• _What to work on_
From the entries below, extract every line that contains the string "Image". Matching is case-sensitive.

• _Provided data_
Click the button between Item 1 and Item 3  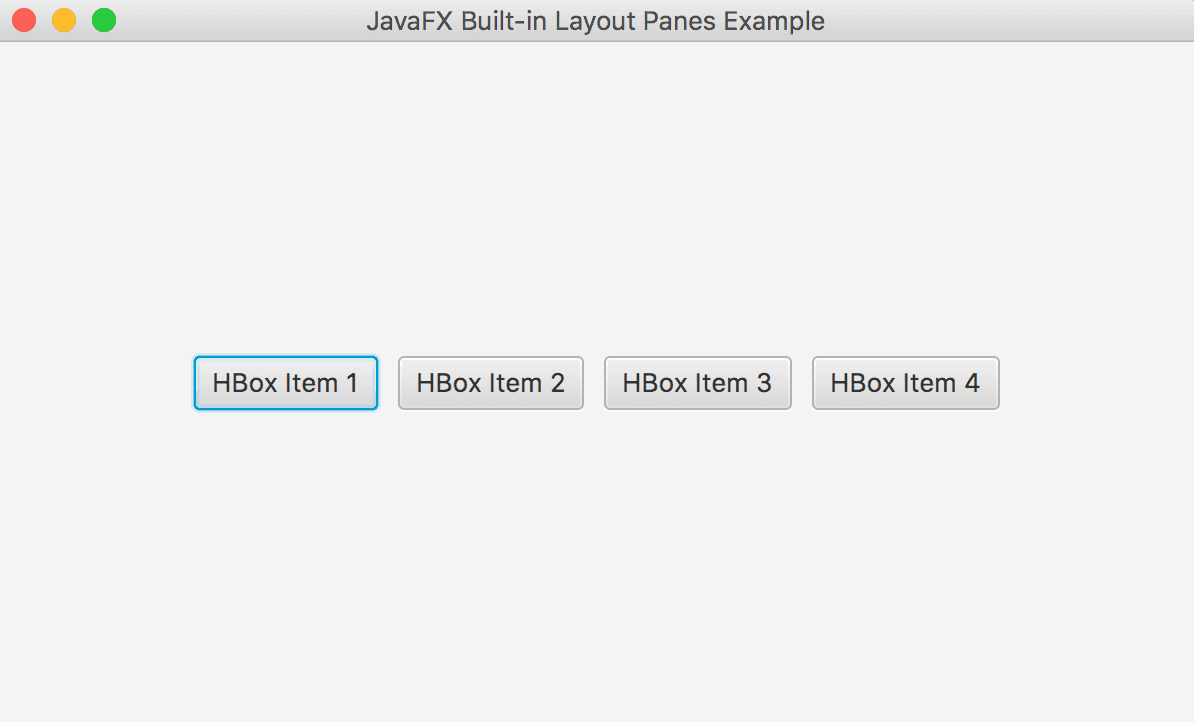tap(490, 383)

==

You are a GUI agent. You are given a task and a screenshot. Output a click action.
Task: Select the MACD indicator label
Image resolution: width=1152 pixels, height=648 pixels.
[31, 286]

• _Task output_
Image resolution: width=1152 pixels, height=648 pixels.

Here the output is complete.